GIVEN TASK » Reproduce everything in the entries from the line containing "The width and height of the screenshot is (639, 435)." down to the end of the entries word for word, leaving out the pictures.

_ _ _

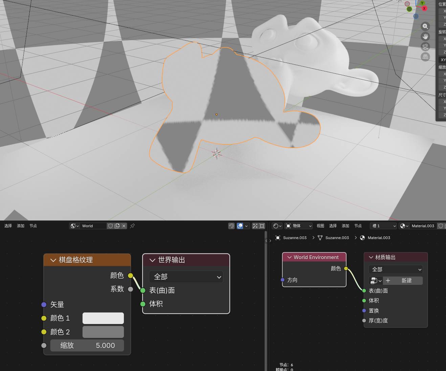
Task: Click the pin icon in World node editor header
Action: pyautogui.click(x=133, y=226)
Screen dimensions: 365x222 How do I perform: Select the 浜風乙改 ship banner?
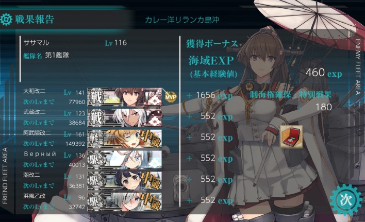click(x=125, y=201)
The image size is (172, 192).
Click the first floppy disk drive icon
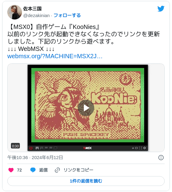tap(37, 148)
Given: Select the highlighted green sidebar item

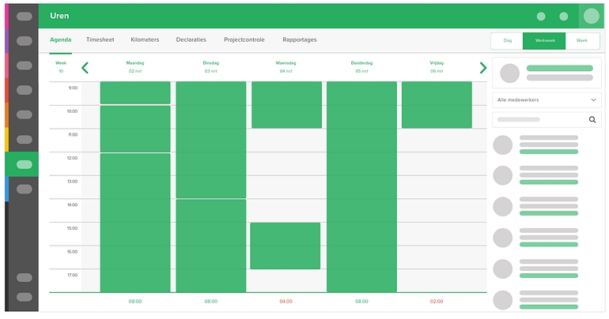Looking at the screenshot, I should [24, 164].
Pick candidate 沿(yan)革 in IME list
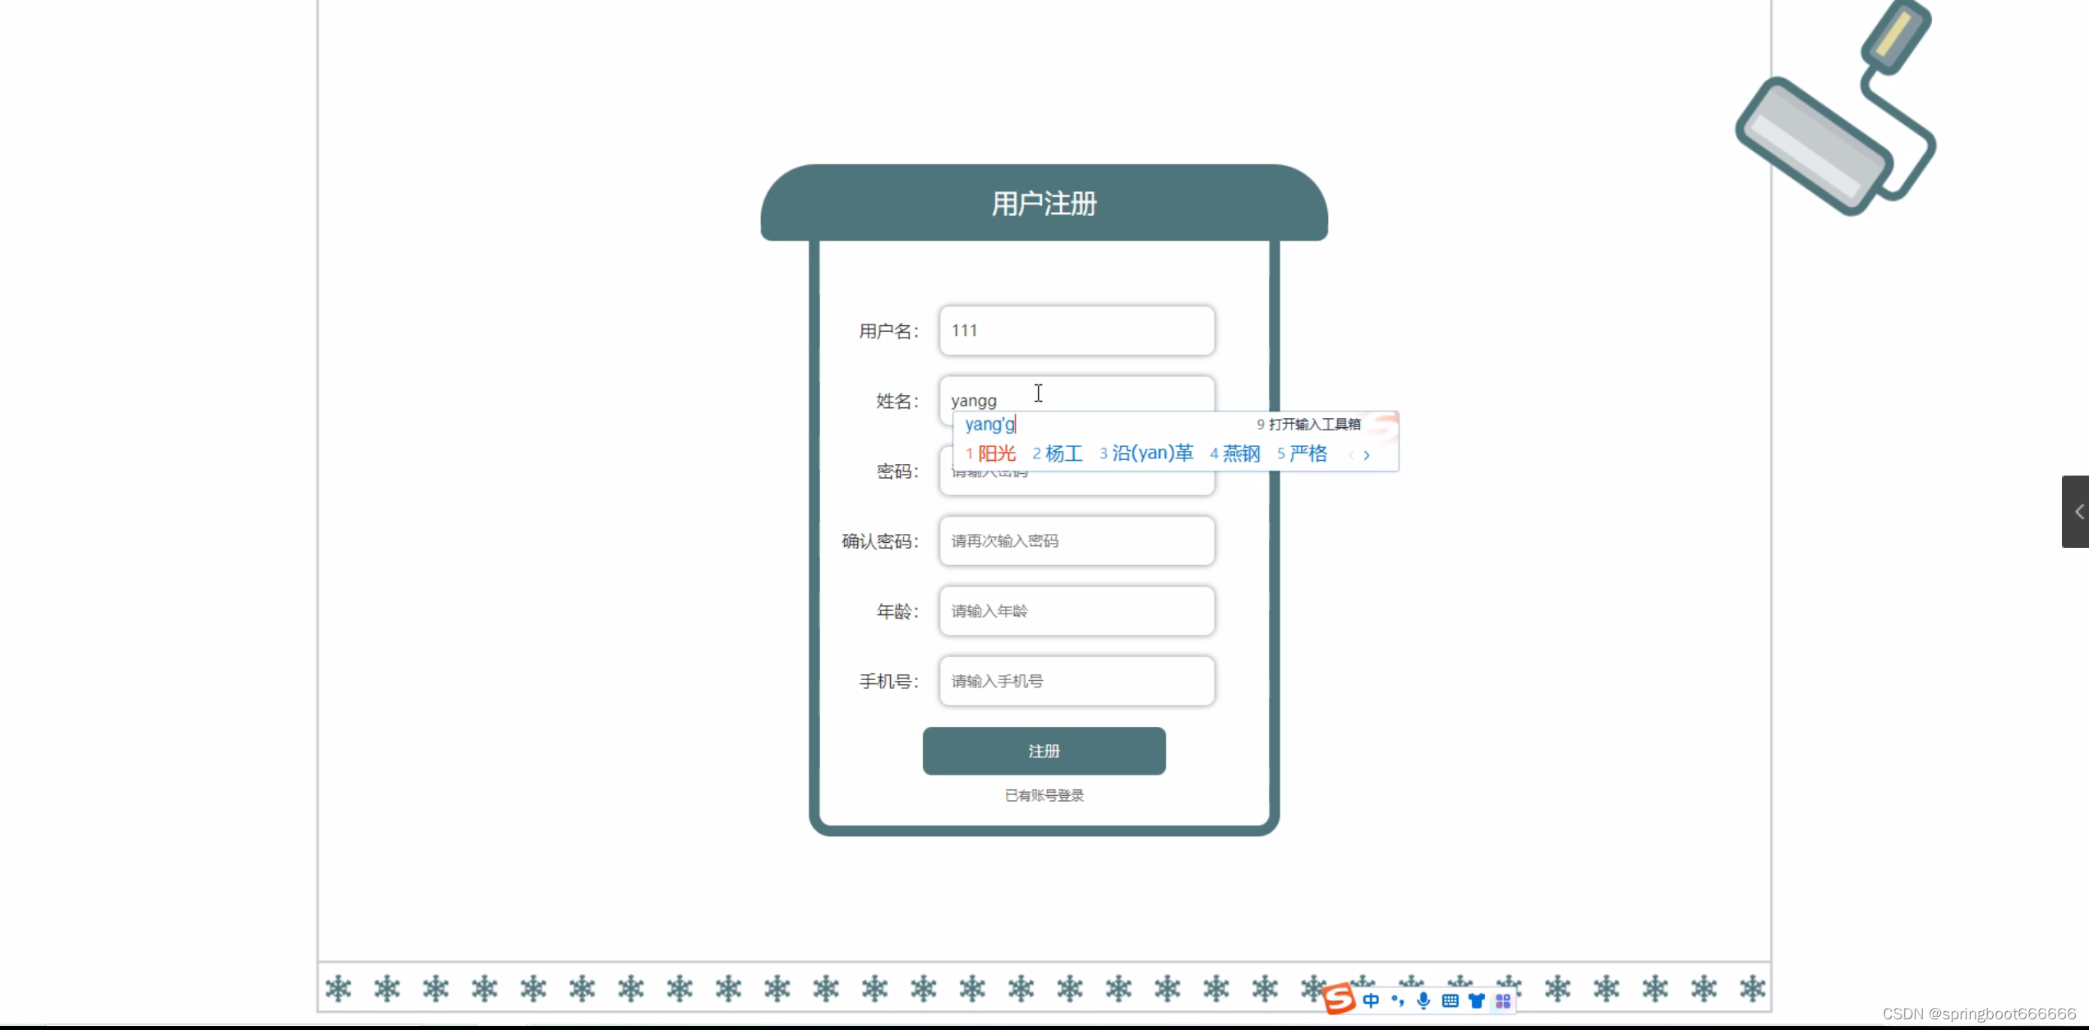The image size is (2089, 1030). tap(1152, 453)
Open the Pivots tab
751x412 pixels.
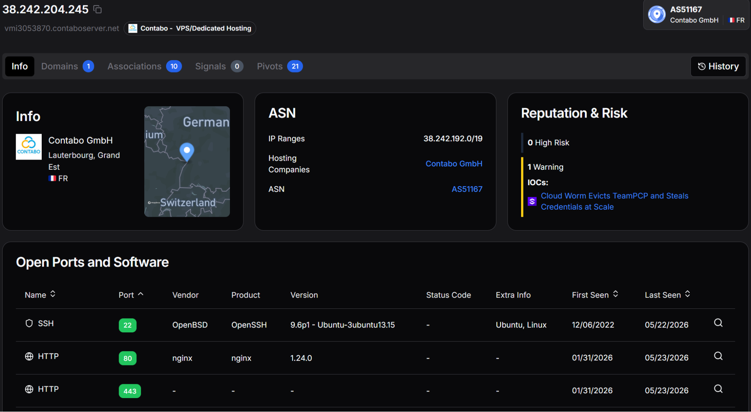pyautogui.click(x=280, y=66)
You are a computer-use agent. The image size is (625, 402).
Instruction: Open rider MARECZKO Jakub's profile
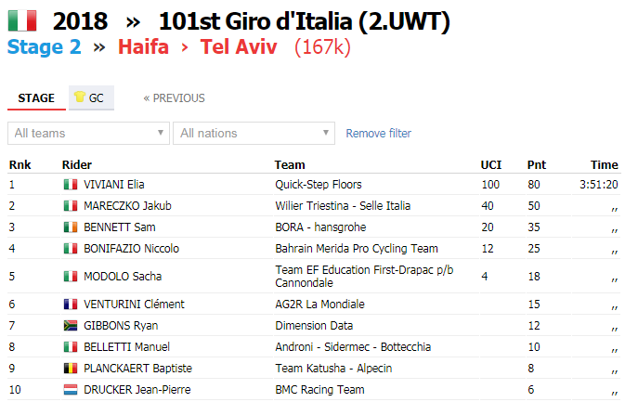[127, 206]
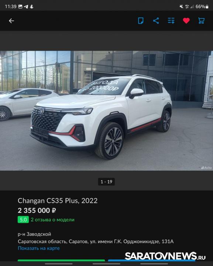Tap the Саратов street address text
The width and height of the screenshot is (213, 266).
pyautogui.click(x=96, y=241)
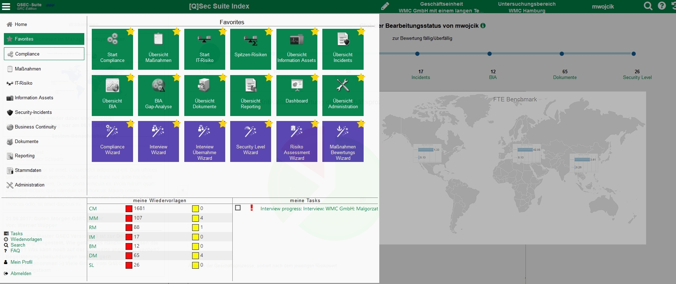Select Business Continuity in the sidebar
Screen dimensions: 676x284
(x=35, y=127)
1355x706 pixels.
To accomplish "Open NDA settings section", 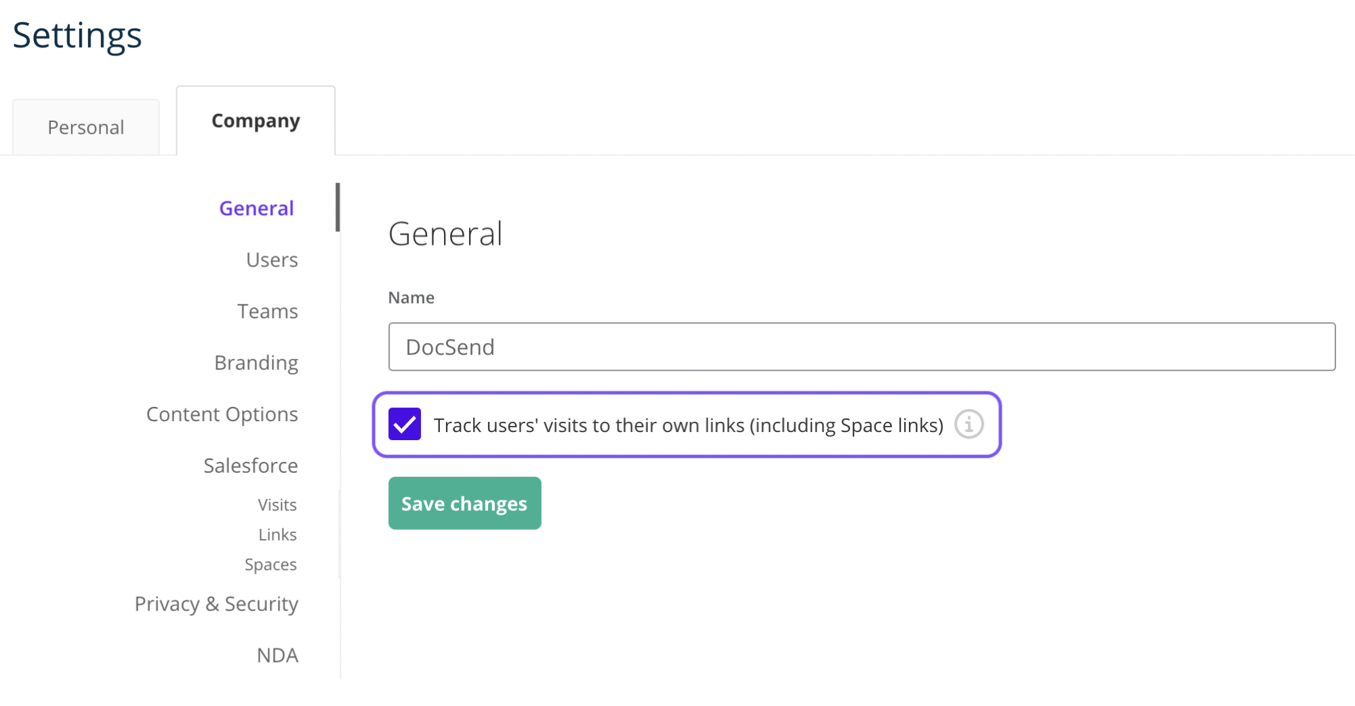I will pos(277,656).
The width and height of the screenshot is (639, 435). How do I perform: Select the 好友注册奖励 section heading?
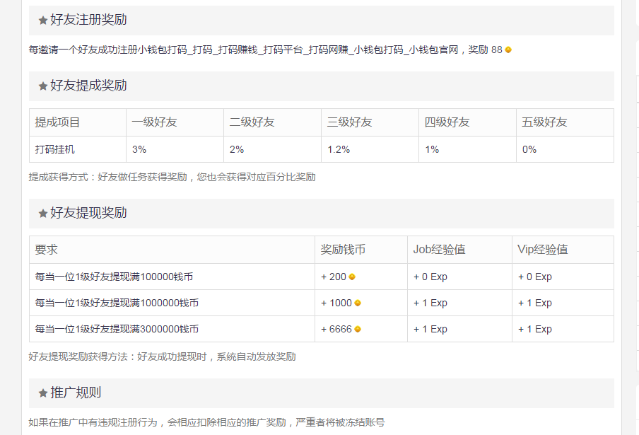click(x=88, y=20)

_ _ _

RESPONSE BELOW »
The width and height of the screenshot is (639, 435). How do I perform: Select the 好友注册奖励 section heading?
click(x=88, y=20)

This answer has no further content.